#### Direction A
Decide whether each statement below agrees with the bufferbloat discussion. Answer yes or no for each, and quote the words from the text that settle it. (i) 802.11g can fall to 1 Mbps. (ii) The QOS features in home routers solve all problems. (iii) The writer who configures MQC knows of non-Cisco devices that do the same.
#### Direction B
In the bufferbloat discussion, what does the writer with MQC configured run so that TCP sessions get a fair share?
━━ Passage to read ━━
But the port may only be 1 Mb/second; 802.11g is 20Mbps tops; but drops to 1Mbps in extremis. So the real dynamic range is at least a factor of 1000 to 1.

...

d-link dir-825 or 665 are examples of such devices

Yes, and E3000's and others. Some are half measures, and have a single knob for both shaping uplinks and downlink bandwidth. The QOS features in home routers can help, but does not solve all problems. In part, because as broadband bandwidth increases, the bottleneck link may shift/often shifts to the home router to edge device links, and there are similar (or even worse) bufferbloat problems in both the home routers and operating systems.

...

...
Personally I have MQC configured on my interface which has assured bw for small packets and ssh packets, and I also run fair-queue to make tcp sessions get a fair share. I don't know any non-cisco devices that does this.

the consumer cpe that care seem to be mostly oriented along keeping gaming and voip from being interfereed with by p2p and file transfers.
━━━
━━ Supplied data ━━
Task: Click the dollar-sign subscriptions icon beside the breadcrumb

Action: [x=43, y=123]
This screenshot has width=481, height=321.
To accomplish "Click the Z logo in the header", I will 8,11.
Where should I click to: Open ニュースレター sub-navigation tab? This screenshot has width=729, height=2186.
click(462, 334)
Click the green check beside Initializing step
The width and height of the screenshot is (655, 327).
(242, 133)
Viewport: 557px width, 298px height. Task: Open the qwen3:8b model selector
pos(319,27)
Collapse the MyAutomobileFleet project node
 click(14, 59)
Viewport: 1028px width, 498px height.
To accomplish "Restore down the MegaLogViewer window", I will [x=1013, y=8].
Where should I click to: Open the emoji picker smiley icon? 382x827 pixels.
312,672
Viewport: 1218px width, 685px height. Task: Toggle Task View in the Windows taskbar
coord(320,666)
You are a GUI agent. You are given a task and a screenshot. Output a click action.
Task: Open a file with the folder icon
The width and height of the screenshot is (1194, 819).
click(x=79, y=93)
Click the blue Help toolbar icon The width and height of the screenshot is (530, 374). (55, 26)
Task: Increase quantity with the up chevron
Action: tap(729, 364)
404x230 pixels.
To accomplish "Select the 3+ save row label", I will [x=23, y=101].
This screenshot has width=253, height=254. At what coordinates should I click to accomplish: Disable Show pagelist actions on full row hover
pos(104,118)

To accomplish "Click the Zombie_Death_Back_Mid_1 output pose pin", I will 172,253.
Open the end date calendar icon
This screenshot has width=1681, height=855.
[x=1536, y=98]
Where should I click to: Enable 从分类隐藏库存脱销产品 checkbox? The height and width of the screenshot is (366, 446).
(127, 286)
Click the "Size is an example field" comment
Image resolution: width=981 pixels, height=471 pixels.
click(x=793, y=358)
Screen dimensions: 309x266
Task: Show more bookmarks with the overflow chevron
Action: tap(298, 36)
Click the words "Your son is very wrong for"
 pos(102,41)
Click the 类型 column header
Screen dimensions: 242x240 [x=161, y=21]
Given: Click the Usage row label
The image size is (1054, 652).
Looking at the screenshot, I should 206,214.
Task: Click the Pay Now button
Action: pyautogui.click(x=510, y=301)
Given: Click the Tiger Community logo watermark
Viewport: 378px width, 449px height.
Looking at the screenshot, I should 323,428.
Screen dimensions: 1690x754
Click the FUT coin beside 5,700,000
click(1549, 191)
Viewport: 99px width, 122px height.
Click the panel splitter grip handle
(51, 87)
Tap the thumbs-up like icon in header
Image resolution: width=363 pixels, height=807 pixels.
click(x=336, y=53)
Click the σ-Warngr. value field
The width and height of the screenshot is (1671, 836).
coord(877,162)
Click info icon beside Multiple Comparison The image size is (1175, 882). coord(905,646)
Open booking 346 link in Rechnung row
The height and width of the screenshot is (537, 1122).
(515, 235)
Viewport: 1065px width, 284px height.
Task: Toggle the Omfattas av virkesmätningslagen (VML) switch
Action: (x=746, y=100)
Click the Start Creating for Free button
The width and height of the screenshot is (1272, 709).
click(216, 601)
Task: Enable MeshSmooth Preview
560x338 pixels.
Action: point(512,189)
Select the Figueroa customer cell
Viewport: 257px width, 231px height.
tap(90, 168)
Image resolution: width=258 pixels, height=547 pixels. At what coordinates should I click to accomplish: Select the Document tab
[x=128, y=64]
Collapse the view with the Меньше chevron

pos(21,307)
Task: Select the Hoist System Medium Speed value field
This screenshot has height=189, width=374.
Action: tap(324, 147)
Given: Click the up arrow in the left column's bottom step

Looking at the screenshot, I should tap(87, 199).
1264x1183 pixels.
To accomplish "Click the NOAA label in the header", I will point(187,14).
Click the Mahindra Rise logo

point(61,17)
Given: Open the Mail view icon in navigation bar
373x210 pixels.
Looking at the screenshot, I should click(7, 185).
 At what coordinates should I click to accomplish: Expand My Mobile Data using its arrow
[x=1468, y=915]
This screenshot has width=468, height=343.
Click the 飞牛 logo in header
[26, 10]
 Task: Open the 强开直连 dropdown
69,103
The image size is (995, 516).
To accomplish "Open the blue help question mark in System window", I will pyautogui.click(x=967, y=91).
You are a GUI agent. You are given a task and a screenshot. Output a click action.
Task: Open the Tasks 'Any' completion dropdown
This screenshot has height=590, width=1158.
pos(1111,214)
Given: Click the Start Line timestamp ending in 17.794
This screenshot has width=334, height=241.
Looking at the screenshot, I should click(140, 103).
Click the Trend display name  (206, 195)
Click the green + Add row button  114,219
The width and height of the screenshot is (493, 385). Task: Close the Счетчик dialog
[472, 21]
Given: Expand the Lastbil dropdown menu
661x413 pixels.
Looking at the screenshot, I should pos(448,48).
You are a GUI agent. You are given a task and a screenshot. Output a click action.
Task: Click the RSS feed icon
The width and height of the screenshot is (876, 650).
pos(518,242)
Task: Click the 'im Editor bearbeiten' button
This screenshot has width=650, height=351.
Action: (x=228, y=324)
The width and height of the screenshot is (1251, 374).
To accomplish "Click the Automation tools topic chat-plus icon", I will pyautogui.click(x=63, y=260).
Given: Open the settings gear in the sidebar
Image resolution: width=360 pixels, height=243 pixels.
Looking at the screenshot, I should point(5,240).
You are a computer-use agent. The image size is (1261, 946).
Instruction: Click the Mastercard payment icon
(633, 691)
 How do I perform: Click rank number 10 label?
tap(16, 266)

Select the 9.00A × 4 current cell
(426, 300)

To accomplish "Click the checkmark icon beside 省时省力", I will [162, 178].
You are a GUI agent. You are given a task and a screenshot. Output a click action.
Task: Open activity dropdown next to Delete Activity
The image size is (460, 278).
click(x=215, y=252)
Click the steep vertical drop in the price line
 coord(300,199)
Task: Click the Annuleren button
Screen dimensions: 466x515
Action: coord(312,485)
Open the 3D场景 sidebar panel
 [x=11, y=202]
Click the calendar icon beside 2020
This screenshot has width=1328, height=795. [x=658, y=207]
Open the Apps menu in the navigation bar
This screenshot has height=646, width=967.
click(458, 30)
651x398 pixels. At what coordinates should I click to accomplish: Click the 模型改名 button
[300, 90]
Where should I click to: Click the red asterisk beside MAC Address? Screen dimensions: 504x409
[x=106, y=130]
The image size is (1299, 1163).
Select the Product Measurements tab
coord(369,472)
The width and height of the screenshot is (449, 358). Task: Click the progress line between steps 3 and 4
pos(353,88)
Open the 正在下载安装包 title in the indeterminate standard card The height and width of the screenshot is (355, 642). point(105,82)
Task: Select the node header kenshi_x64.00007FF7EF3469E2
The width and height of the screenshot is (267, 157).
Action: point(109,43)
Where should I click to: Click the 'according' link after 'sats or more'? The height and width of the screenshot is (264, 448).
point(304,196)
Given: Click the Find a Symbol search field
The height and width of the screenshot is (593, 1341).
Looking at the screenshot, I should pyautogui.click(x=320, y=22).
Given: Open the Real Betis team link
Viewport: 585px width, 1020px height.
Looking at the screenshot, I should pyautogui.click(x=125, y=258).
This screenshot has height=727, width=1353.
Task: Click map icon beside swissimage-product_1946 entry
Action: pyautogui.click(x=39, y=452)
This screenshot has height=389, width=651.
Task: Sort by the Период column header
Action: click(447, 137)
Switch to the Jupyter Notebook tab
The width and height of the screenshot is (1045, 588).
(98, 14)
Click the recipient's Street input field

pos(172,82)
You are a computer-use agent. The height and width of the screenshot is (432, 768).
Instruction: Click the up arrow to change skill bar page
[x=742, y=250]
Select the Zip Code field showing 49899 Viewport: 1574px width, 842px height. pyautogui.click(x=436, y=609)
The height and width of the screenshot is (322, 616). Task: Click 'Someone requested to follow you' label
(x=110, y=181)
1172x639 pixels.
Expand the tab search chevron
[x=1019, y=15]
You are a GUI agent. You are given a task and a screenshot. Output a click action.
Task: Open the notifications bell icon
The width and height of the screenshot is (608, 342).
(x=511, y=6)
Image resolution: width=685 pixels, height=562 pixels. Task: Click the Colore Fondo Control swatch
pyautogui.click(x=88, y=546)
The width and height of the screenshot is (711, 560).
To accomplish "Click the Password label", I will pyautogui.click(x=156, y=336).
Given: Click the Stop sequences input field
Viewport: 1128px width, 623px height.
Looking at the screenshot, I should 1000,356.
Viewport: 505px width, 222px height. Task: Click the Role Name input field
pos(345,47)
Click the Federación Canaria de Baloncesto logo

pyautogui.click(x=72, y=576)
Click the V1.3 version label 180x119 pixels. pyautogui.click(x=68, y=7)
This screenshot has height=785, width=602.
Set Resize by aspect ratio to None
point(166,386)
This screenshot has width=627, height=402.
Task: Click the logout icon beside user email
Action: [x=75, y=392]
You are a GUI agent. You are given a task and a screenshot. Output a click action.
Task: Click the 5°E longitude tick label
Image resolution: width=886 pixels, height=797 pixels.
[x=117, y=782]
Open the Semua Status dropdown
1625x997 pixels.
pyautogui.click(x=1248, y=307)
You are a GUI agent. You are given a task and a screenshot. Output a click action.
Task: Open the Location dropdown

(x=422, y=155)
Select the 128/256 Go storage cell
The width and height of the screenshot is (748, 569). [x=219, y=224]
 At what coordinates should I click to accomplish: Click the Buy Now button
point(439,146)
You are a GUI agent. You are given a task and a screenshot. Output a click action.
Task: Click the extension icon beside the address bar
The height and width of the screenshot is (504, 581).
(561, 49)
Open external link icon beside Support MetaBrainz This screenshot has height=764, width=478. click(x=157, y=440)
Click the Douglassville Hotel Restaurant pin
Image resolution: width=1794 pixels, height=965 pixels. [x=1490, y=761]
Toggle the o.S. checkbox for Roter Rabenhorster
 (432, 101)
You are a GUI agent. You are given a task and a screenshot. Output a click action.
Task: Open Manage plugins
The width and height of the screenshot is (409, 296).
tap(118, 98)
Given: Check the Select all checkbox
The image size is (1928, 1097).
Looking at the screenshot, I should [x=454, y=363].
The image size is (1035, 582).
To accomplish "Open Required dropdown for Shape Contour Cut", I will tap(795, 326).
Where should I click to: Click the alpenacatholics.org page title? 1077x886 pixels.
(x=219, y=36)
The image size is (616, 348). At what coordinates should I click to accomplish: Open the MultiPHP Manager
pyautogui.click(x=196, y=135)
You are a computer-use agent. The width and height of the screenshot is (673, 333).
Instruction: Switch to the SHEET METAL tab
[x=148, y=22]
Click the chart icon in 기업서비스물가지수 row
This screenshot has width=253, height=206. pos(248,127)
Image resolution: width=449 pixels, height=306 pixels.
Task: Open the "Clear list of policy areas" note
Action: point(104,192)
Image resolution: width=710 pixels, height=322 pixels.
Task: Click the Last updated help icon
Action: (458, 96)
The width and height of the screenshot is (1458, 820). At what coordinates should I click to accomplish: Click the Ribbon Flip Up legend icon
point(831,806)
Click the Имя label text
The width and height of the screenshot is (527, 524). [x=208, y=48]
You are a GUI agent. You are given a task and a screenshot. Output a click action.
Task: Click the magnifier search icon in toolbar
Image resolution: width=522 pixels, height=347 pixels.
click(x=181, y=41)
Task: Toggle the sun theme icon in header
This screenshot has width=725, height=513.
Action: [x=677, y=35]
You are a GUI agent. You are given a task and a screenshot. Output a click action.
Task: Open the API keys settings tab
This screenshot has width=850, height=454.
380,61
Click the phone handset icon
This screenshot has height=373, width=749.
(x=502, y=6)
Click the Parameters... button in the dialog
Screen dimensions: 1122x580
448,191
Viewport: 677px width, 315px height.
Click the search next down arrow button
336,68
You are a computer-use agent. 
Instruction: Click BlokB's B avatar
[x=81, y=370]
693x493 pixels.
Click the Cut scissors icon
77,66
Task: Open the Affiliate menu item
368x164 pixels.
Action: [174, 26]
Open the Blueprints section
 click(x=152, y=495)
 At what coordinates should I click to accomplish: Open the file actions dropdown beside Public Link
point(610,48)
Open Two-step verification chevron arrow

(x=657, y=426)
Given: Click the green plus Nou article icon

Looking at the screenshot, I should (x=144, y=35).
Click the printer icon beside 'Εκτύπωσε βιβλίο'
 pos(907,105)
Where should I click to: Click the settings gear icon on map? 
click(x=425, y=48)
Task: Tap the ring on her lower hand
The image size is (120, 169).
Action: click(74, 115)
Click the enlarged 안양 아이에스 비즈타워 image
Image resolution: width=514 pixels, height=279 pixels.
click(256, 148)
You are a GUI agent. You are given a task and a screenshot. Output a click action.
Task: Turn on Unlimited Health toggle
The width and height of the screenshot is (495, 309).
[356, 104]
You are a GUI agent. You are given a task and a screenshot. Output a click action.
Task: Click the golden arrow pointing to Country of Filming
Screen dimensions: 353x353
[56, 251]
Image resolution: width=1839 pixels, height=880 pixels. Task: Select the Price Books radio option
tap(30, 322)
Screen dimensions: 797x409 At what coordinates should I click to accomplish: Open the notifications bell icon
━━━
#### Written reply A
(i) Yes: "802.11g is 20Mbps tops; but drops to 1Mbps in extremis."
(ii) No: "The QOS features in home routers can help, but does not solve all problems."
(iii) No: "I don't know any non-cisco devices that does this."

#### Written reply B
Fair-queue.